The practical upshot is that more of your server’s work is now being done for an audience that may never click through. That is uncomfortable, but it is a strategy question for another day. The immediate, concrete cost is simpler: every one of those fetches spends part of your crawl budget.

The Part That Actually Touches You: Crawl Budget

Here is where the half-the-web number stops being trivia and starts being your problem. Your site has a finite amount of attention any crawler will spend on it in a given window. When bot volume rises, more requests compete for that same budget, and the requests that win are not always the pages you care about.

If a crawler burns its visit on faceted filter URLs, expired tag pages, session-ID duplicates, and thin archive pages, it has less left for the pages that earn you traffic. We wrote about exactly this failure in why low-value pages get crawled more, and the rise in overall bot traffic makes the symptom sharper, not different. A messy site wasted crawl budget before; now it wastes more of it, faster.

The good news is that the levers have not changed. Rising bot traffic is a reason to finally pull them, not a reason to panic:

  • Stop feeding crawlers junk. Trim the low-value, near-duplicate, and parameter-generated URLs that exist only to be crawled. The crawl budget optimization guide walks through the full process.
  • Shape attention with structure. Internal links are the strongest signal you control for where crawlers spend their time. We cover this in internal linking as a crawl budget tool.
  • Set clear rules for AI bots. Decide deliberately which AI crawlers may access what, and write it down properly. The complete guide to robots.txt and AI bots covers the syntax and the trade-offs.

How to Find Out What Is Actually Hitting Your Site

The honest answer to “are bots a problem for me” is: you do not know until you look, and almost nobody looks. The aggregate half-the-web figure tells you nothing about your specific site. Your mix could be ninety percent Googlebot doing useful work, or it could be a scraper hammering a single endpoint and dragging your response times down.

Two things tell you the truth. First, your server logs. They record every request, the real user agent, the IP, the status code, and which URLs got hit hardest. A log sample over a few days will show you instantly whether your crawl budget is being spent on money pages or on a swamp of parameter URLs. Be aware that user agents can be faked, so cross-check the heavy hitters against the published IP ranges that real search and AI crawlers document.

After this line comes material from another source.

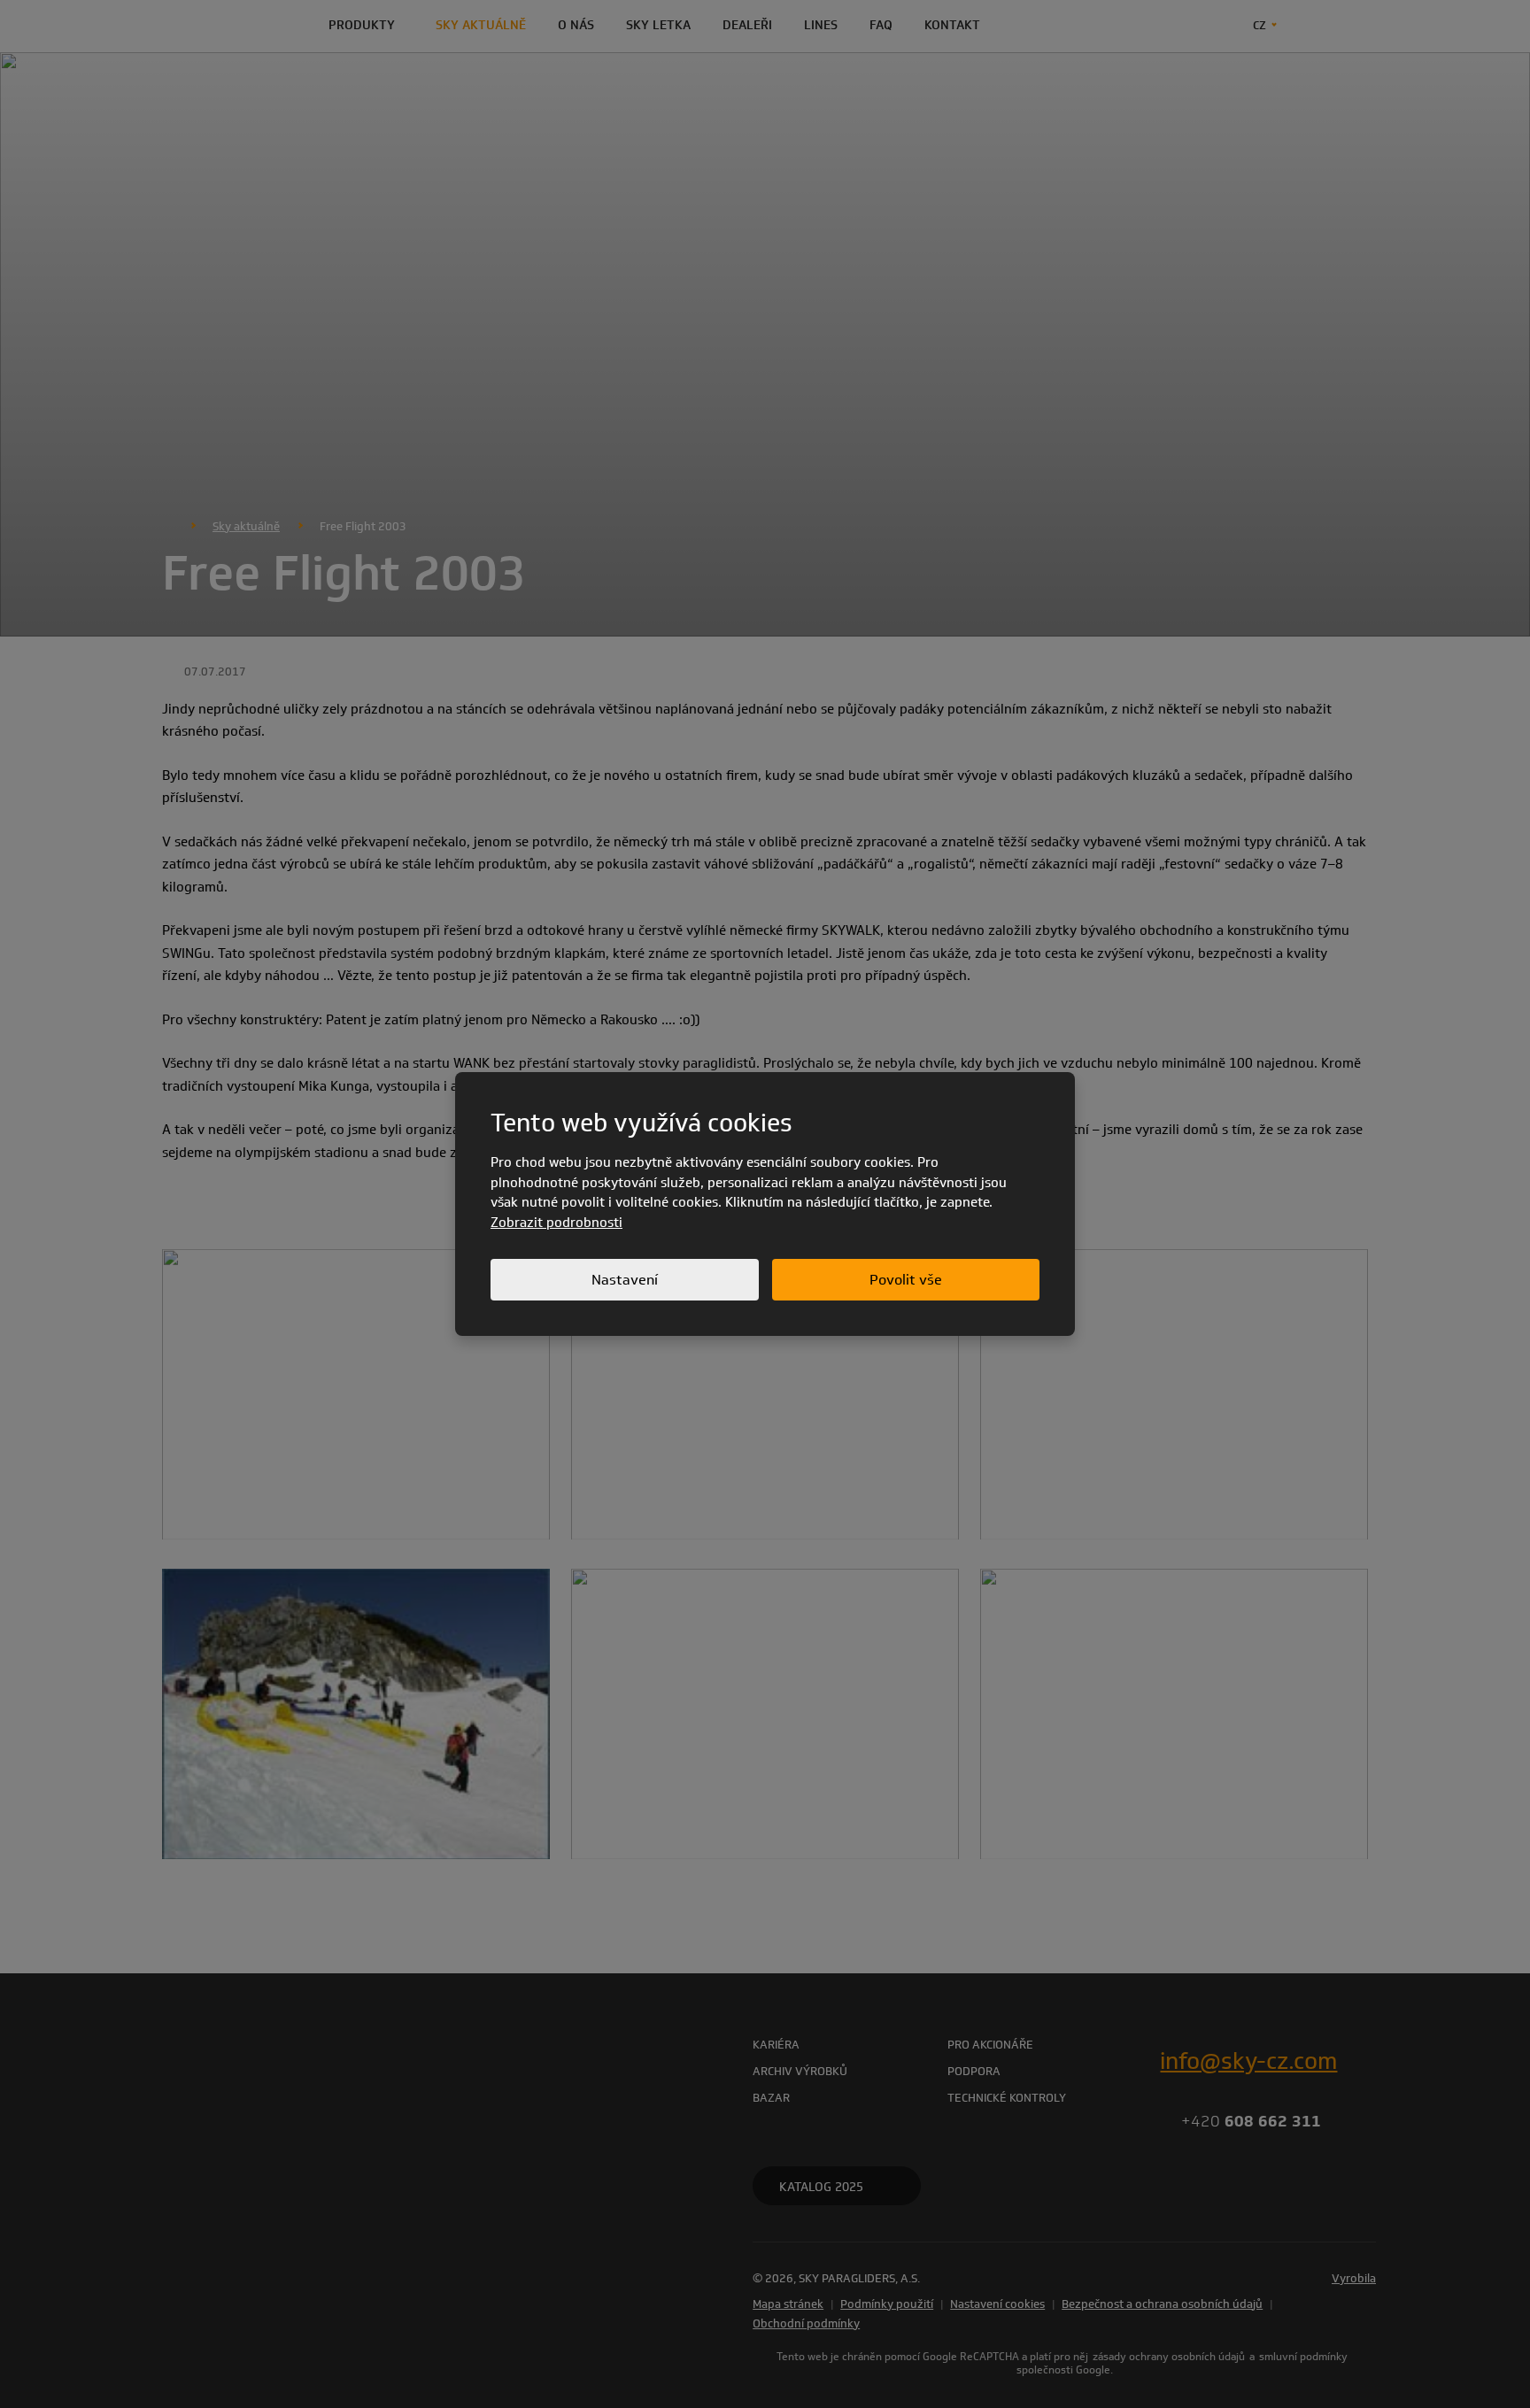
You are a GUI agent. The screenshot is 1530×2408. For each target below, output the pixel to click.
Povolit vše (905, 1280)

Second, crawl your own site the way a bot would. When you run a crawler over your site, you see the same structure a search or AI bot sees: how many URLs you actually expose, how many are thin or duplicated, where redirect chains and orphan pages quietly eat budget. This is the part our own crawler is built for, and it works the same across Windows, macOS, and Linux, so it fits whatever you already run. You are not guessing at the aggregate number any more; you are looking at your own.

A magnifying glass over a site map, with a few pages highlighted as wasted crawl paths and the main pages clear

The Bottom Line

Bots passing half of all web traffic is a real milestone and a useful prompt, but it is not, by itself, something to fear. The number lumps together helpful crawlers, harmful scrapers, and a fast-growing AI slice that each demand a different answer. Averaging them into one scary statistic is how you end up either ignoring a real scraper problem or blocking the crawlers that actually send you traffic.

The move that pays off is unglamorous and entirely within your control: look at your own logs, crawl your own site, and spend your crawl budget on the pages that matter. The web getting busier with bots only raises the value of a site that is clean and easy to crawl. That part has not changed, and it is still the work worth doing.